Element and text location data
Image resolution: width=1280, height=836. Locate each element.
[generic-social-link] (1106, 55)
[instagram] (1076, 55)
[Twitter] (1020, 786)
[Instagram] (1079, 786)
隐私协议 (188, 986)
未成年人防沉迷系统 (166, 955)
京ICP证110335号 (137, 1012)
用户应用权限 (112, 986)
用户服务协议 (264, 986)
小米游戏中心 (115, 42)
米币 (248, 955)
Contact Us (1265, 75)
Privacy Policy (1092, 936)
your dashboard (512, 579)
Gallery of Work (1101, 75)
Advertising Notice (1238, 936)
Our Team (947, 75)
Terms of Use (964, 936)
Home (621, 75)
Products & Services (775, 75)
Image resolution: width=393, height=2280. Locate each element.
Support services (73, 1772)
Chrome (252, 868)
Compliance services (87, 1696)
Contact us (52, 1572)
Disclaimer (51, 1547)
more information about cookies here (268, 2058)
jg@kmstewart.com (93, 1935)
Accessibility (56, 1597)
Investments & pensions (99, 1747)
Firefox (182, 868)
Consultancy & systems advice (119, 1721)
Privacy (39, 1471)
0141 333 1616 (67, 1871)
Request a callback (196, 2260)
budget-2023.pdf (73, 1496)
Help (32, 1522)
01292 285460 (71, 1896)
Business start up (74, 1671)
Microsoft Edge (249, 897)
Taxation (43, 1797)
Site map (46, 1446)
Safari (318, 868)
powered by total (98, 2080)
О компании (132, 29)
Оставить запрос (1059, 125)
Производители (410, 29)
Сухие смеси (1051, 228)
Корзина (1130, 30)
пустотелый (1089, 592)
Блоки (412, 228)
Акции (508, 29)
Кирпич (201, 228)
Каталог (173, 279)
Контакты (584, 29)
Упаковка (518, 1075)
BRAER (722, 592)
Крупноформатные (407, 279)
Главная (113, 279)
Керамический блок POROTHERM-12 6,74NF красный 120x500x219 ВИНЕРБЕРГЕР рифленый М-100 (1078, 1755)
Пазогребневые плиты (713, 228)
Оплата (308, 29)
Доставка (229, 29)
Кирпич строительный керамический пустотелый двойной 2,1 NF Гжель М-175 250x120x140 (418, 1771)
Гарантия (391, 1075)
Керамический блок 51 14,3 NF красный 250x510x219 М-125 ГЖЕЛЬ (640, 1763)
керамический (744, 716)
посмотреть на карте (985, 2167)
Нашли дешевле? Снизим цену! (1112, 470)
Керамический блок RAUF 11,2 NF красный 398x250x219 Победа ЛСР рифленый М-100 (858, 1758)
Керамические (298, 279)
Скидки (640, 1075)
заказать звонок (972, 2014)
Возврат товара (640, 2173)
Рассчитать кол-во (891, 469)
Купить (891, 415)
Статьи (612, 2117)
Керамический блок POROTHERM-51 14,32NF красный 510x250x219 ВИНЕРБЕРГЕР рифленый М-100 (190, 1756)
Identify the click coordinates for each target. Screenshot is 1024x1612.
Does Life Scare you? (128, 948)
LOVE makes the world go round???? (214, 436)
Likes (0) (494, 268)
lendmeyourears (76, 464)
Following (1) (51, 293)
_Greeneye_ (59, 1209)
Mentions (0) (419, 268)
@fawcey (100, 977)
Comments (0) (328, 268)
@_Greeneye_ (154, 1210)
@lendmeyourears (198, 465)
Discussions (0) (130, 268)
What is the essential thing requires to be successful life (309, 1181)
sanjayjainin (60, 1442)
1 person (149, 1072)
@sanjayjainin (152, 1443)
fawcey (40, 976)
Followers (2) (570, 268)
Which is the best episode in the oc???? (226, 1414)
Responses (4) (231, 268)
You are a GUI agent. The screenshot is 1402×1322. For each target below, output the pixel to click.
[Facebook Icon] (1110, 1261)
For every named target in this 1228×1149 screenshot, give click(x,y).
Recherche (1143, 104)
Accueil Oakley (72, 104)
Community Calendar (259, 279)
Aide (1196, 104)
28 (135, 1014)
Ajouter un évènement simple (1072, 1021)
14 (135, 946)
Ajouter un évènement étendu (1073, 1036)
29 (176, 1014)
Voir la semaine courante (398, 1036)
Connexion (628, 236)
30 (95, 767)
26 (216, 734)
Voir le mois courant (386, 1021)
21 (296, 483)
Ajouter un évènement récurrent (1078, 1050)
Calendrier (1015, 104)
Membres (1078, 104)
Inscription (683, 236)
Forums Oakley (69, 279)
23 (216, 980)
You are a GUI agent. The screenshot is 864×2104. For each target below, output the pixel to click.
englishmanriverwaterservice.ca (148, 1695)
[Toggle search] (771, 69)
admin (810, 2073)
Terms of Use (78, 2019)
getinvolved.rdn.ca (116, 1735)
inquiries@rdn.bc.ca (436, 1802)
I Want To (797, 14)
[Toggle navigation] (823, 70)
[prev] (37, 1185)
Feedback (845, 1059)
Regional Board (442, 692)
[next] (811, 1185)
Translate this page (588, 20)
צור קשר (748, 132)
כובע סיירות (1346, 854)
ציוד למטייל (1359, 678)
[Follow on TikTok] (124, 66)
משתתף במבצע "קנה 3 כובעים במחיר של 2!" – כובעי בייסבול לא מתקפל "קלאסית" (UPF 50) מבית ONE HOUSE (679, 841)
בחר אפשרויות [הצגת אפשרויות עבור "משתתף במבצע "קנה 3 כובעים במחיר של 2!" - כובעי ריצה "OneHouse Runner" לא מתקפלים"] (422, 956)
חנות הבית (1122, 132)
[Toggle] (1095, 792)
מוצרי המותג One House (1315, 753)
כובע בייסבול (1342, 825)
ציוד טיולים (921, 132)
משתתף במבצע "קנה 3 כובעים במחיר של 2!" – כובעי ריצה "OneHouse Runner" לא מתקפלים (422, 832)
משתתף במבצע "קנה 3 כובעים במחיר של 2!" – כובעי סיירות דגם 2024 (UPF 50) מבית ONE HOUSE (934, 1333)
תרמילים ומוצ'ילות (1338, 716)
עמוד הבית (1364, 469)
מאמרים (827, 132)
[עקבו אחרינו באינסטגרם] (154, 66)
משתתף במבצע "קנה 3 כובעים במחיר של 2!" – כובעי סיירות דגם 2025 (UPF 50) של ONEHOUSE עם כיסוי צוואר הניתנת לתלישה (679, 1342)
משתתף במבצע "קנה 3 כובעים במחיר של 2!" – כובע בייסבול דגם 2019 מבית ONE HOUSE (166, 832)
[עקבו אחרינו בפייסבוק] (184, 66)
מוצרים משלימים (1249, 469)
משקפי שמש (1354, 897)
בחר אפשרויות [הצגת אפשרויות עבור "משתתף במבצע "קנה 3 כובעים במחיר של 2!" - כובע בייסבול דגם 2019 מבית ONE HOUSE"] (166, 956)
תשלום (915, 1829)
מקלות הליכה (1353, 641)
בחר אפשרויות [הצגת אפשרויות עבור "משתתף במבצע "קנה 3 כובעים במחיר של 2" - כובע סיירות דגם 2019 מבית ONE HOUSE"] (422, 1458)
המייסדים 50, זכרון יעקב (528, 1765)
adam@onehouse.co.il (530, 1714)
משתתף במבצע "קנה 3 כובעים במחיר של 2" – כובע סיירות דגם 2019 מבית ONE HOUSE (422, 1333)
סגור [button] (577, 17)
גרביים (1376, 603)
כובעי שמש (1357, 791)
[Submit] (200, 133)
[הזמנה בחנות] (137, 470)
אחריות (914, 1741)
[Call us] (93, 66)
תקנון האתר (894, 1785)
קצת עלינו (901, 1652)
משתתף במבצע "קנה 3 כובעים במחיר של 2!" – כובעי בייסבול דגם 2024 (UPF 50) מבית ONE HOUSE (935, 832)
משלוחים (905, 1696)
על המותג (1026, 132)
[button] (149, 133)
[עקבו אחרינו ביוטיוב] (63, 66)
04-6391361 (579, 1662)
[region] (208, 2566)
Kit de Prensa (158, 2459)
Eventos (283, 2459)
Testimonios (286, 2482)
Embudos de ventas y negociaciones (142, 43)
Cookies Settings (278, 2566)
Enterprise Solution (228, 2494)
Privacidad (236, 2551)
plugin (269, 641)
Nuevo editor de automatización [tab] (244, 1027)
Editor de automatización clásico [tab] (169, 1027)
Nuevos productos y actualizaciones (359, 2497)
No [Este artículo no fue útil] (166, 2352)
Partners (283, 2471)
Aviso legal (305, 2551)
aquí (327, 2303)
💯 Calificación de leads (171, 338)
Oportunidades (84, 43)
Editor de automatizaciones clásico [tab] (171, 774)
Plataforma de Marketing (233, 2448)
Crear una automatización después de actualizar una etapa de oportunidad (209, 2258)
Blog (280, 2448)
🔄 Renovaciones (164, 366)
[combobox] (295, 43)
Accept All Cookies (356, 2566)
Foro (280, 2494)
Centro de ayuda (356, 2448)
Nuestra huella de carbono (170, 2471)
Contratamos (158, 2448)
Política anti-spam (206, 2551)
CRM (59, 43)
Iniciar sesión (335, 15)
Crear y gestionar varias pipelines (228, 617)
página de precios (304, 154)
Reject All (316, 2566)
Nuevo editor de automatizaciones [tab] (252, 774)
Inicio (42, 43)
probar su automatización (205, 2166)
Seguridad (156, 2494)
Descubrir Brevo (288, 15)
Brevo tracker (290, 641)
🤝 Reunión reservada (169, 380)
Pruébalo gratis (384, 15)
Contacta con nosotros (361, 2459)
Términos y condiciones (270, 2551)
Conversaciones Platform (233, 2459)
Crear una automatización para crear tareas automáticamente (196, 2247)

### SHORT PROBLEM
Rescale the entries starting with the line with "Testimonios (286, 2482)" and going on through the last line of the entries: rewrite each line in full, changing only the answer coordinates, which you multiply by 0.6 and round to whole numbers, with halves rounded up.

### EXERCISE RESPONSE
Testimonios (172, 1489)
Embudos de ventas y negociaciones (85, 26)
Cookies Settings (167, 1540)
Enterprise Solution (137, 1496)
Privacidad (142, 1531)
plugin (161, 385)
Nuevo editor de automatización [tab] (146, 616)
Editor de automatización clásico [tab] (101, 616)
Nuevos productos y actualizaciones (215, 1498)
No [Este artículo no fue útil] (100, 1411)
Partners (170, 1483)
Aviso legal (183, 1531)
aquí (196, 1382)
💯 Calificación de leads (103, 203)
Oportunidades (50, 26)
Editor de automatizaciones clásico [tab] (103, 464)
Plataforma de Marketing (140, 1469)
Crear una automatización después de actualizar una etapa de oportunidad (125, 1355)
Blog (168, 1469)
🔄 Renovaciones (98, 220)
[combobox] (177, 26)
Accept All Cookies (214, 1540)
Foro (168, 1496)
Centro de ayuda (214, 1469)
Nuestra huella de carbono (102, 1483)
Contratamos (95, 1469)
Política anti-spam (124, 1531)
CRM (35, 26)
Iniciar sesión (201, 9)
Crear y gestionar varias pipelines (137, 370)
página de precios (182, 92)
Reject All (190, 1540)
Nuevo editor de automatizaciones [tab] (151, 464)
Inicio (25, 26)
probar su automatización (123, 1300)
Seguridad (94, 1496)
Descubrir Brevo (173, 9)
Brevo tracker (174, 385)
🤝 Reunión reservada (101, 228)
Pruébalo gratis (230, 9)
Contacta con nosotros (217, 1475)
Términos y condiciones (162, 1531)
Conversaciones Platform (140, 1475)
Crear una automatización para crear tareas automáticamente (118, 1348)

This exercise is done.